Por otra parte, el Parlamento otorgó a Indira la misma inmunidad de la que gozaban el presidente de la República y los gobernadores de los estados. De manera retroactiva, la primera ministra fue absuelta de los cargos de fraude electoral que pesaban sobre ella, y que habían sido el desencadenante del actual estado de excepción.

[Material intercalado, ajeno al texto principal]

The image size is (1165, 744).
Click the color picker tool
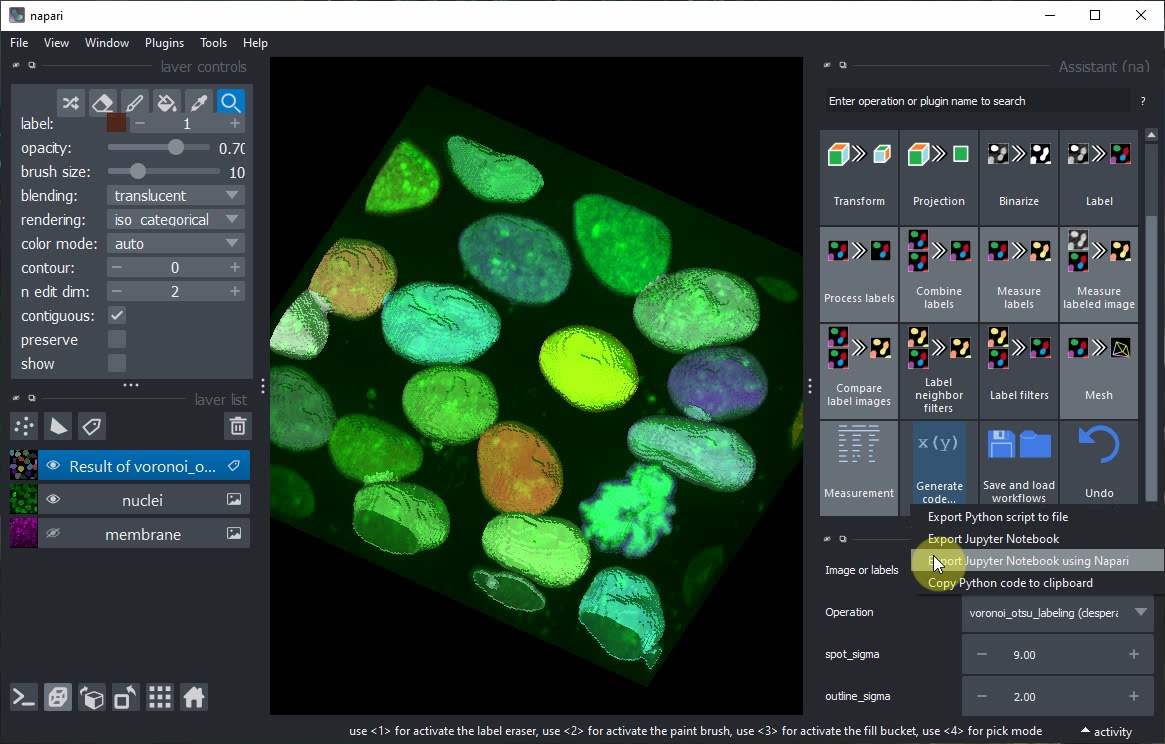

De nuevo Indira, guiada por su instinto de supervivencia, se encontraba con el control absoluto del país, ahora más que nunca, aunque la manipulación de los mecanismos democráticos le estaba granjeando un número creciente de enemigos, dentro y fuera de la India. Pero en los primeros tiempos, el estado de excepción fue visto con alivio por una parte de la población, sobre todo la clase media urbana. Hasta la propia Sonia, cuando iba a llevar al niño al colegio, tenía la impresión de encontrarse en otra ciudad, no en la Nueva Delhi de los últimos tiempos. El ambiente era de una tranquilidad pasmosa. No había cortes de tráfico, ni manifestaciones, ni sentadas, ni arrebatos de violencia contra su suegra. Hasta los taxis y los conductores de rickshaws conducían en el lado correcto de la carretera. Como ella, una gran parte de la población estaba contenta de que las huelgas y los disturbios hubieran cesado, y poder disfrutar de una cierta paz. En las ciudades, la gente celebraba que se pudiese de nuevo caminar sin miedo, ya que el índice de criminalidad descendió en picado debido a la mayor presencia policial y al endurecimiento de la ley. Los funcionarios, conscientes del nuevo ambiente de seriedad, hacían sus jornadas completas y trabajaban con mayor eficacia. Los trenes y los aviones eran puntuales, para alivio de los usuarios, y también de Rajiv, que ahora podía disfrutar de una vida familiar más estable, sin los retrasos de los últimos tiempos, que le hacían volver a casa a horas imposibles. Carteles enormes con la foto de Indira decoraban rotondas y plazas: «La diferencia entre el caos y el orden», rezaba un eslogan junto a su foto.